分桶转换(即此转换和 bucketingConfig)通过将数值数据“分桶”到不同范围,对其进行遮盖。生成的数字范围是一个带连字符的字符串,由下限、连字符和上限组成。

如果把 fixedSizeBucketingConfig 设置为 FixedSizeBucketingConfig 对象,将根据固定大小范围对输入值进行分桶。FixedSizeBucketingConfig 对象包含以下内容:

  • lowerBound:所有分桶的下限值。小于此下限的值都将全部分组到一个分桶中。
  • upperBound:所有分桶的上限值。大于此上限的值都将全部分组到一个分桶中。
  • bucketSize:每个分桶的大小(最小和最大分桶除外)。

例如,如果 lowerBound 设置为 10,upperBound 设置为 89,bucketSize 设置为 10,则将使用以下分桶:-10、10-20、20-30、30-40、40-50、50-60、60-70、70-80、80-89、89+。

如需详细了解分桶的概念,请参阅泛化和分桶

bucketingConfig

bucketingConfig 转换比另一种分桶转换(即 fixedSizeBucketingConfig)更为灵活。取代指定上限值、下限值和用于创建等大分桶的间隔值,您为此转换要创建的每个分桶指定最大值和最小值。每个最大值和最小值对必须具有相同类型。
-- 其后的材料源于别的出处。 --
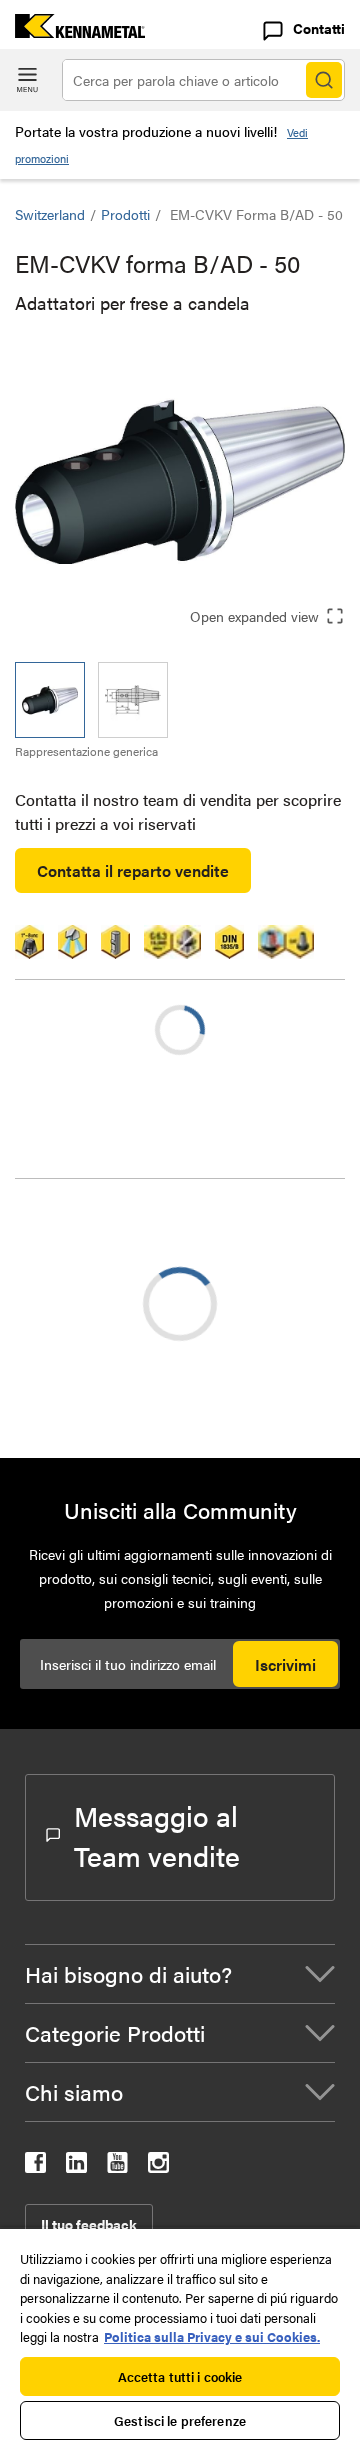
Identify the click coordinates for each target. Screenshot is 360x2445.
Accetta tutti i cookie (180, 2376)
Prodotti (125, 214)
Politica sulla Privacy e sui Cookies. (212, 2336)
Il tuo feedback (89, 2224)
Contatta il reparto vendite (133, 870)
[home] (72, 31)
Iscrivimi (285, 1664)
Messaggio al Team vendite (157, 1835)
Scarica (90, 1365)
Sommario (90, 1230)
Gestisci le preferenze (180, 2420)
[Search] (324, 80)
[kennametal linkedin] (76, 2166)
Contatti (319, 28)
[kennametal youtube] (117, 2166)
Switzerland (50, 214)
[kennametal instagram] (158, 2166)
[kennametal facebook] (35, 2166)
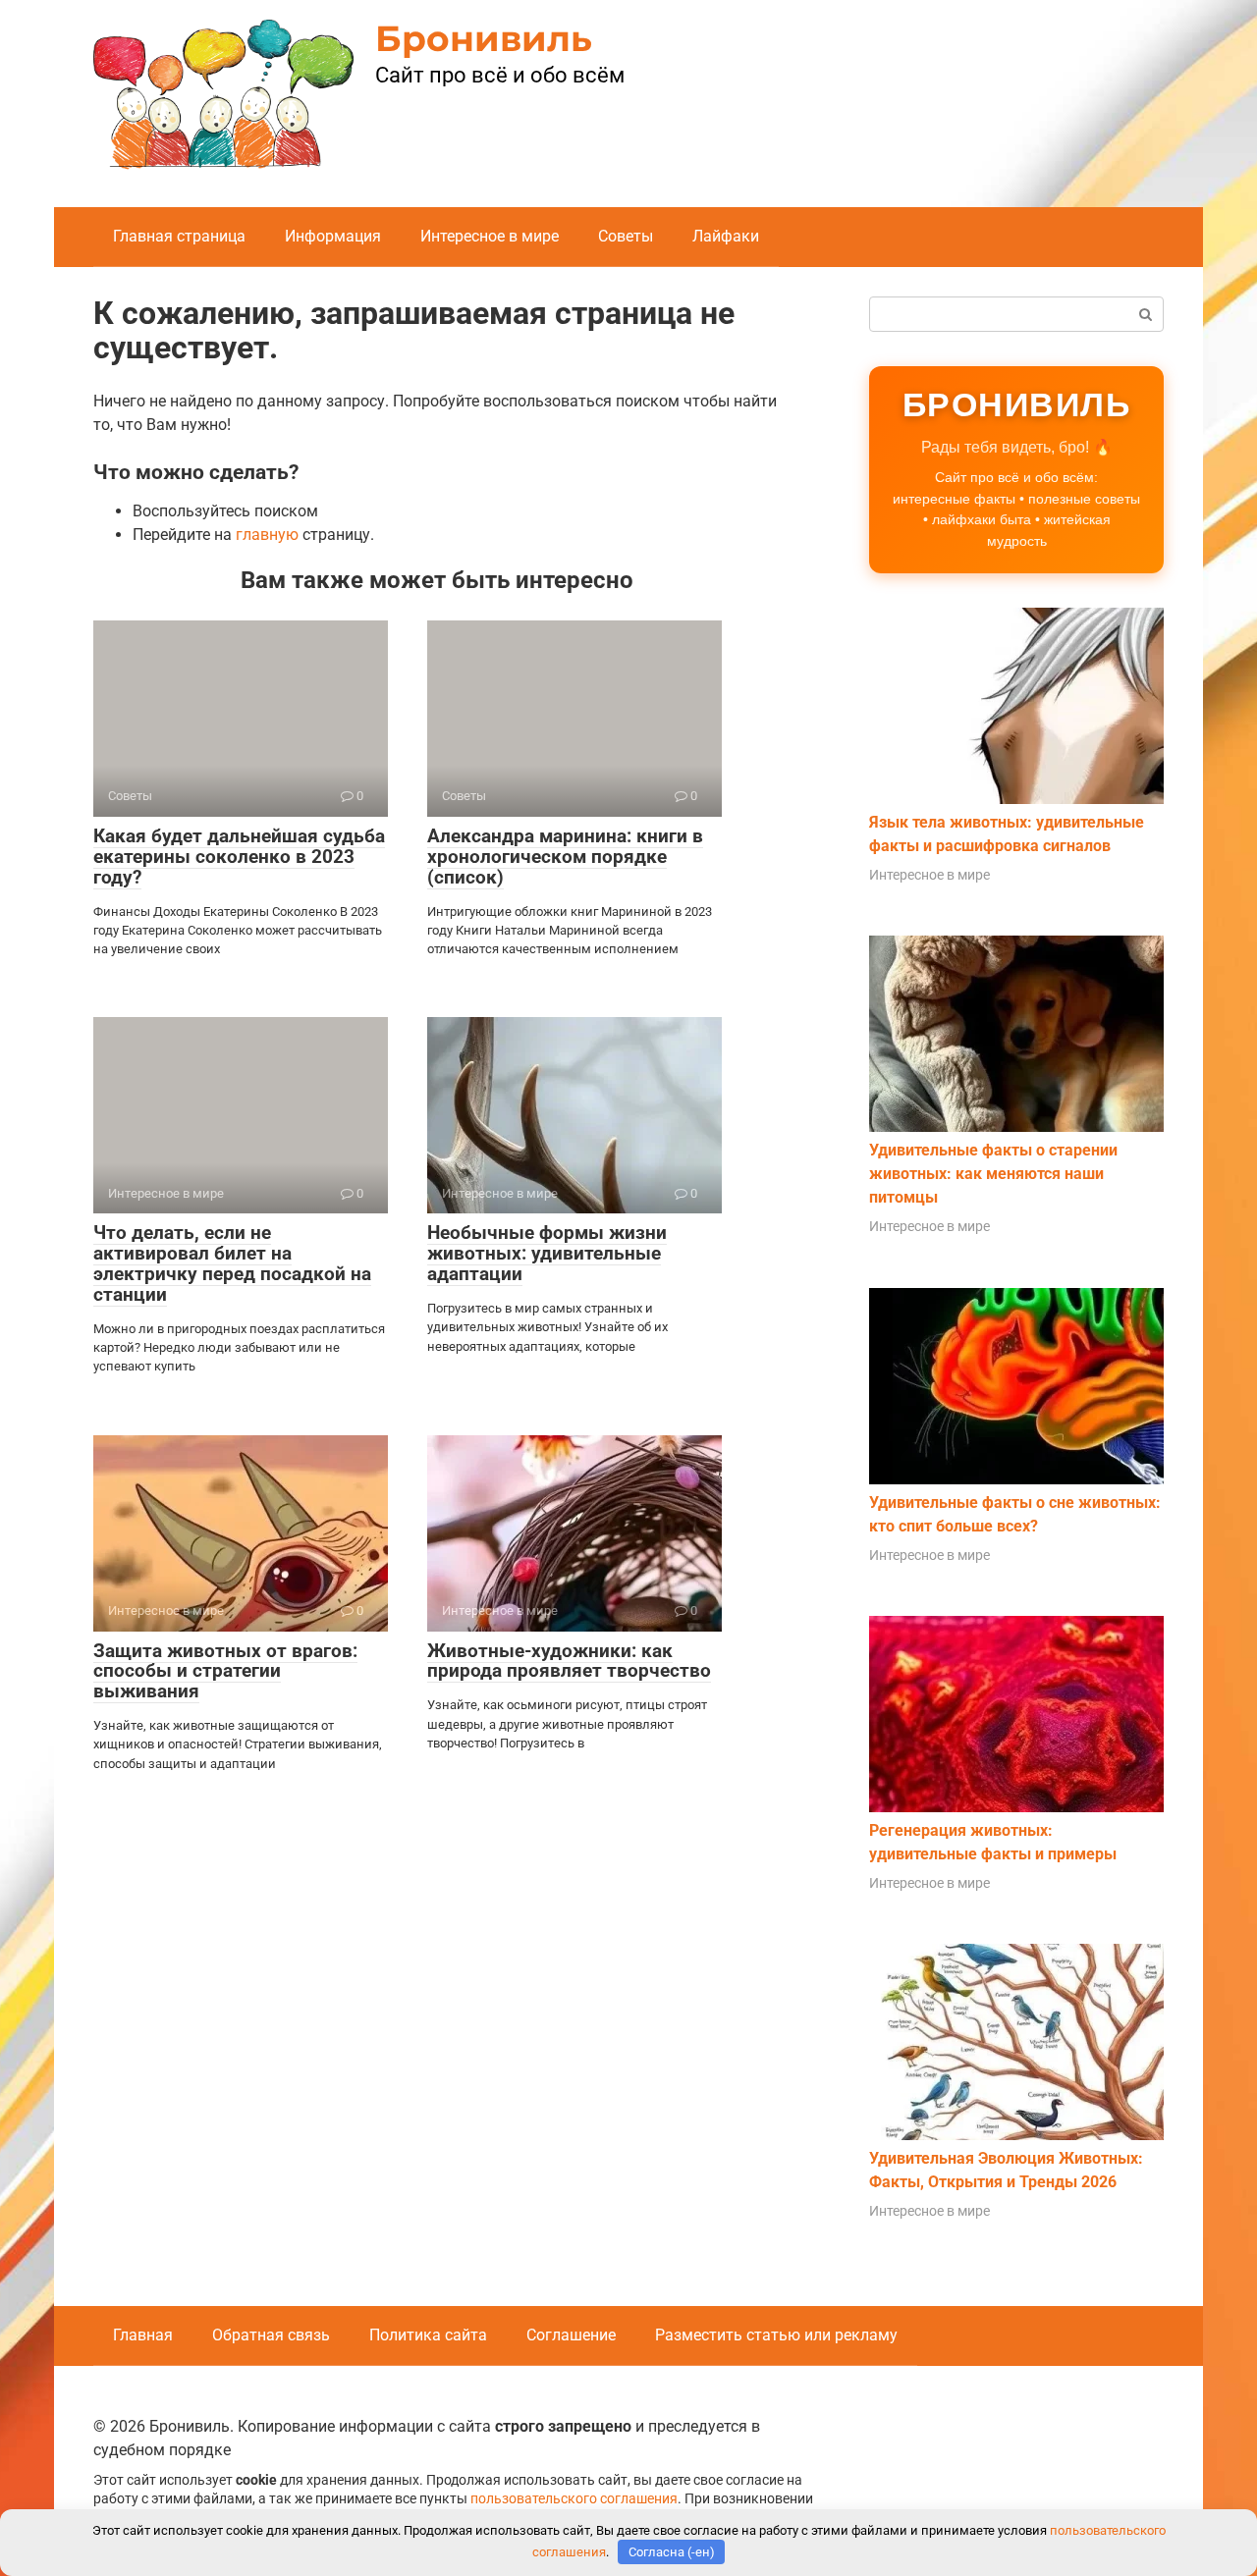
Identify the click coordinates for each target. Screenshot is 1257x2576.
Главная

bucketingConfig 设置为 BucketingConfig 对象即可指定自定义分桶。BucketingConfig 对象由 Bucket 对象的buckets[] 数组构成。每个 Bucket 对象都包含以下内容:

  • min:分桶范围的下限。省略此值可创建没有下限的分桶。
  • max:分桶范围的上限。省略此值可创建没有上限的分桶。
  • replacementValue:该值用于替换介于下限与上限之间的值。如果不提供 replacementValue,则转而使用带连字符的 min-max 范围。

如果某个值不在所定义的范围内,返回的 TransformationSummary 将包含错误消息。

例如,请考虑在 bucketingConfig 转换中使用以下配置:

"bucketingConfig":{
  "buckets":[
    {
      "min":{
        "integerValue":"1"
      },
      "max":{
        "integerValue":"30"
      },
      "replacementValue":{
        "stringValue":"LOW"
      }
    },
    {
      "min":{
        "integerValue":"31"
      },
      "max":{
        "integerValue":"65"
      },
      "replacementValue":{
        "stringValue":"MEDIUM"
      }
    },
    {
      "min":{
        "integerValue":"66"
      },
      "max":{
        "integerValue":"100"
      },
      "replacementValue":{
        "stringValue":"HIGH"
      }
    }
  ]
}

这会定义以下行为:

  • 遮盖 1 至 30 的整数值的方式是将它们替换为 LOW
  • 遮盖 31 至 65 的整数值的方式是将它们替换为 MEDIUM
  • 遮盖 66 至 100 的整数值的方式是将它们替换为 HIGH

如需详细了解分桶的概念,请参阅泛化和分桶

replaceWithInfoTypeConfig

如果指定 replaceWithInfoTypeConfig,就会将每个匹配的值都替换为 infoType 的名称。replaceWithInfoTypeConfig 消息不带参数,指定它就会启用该转换。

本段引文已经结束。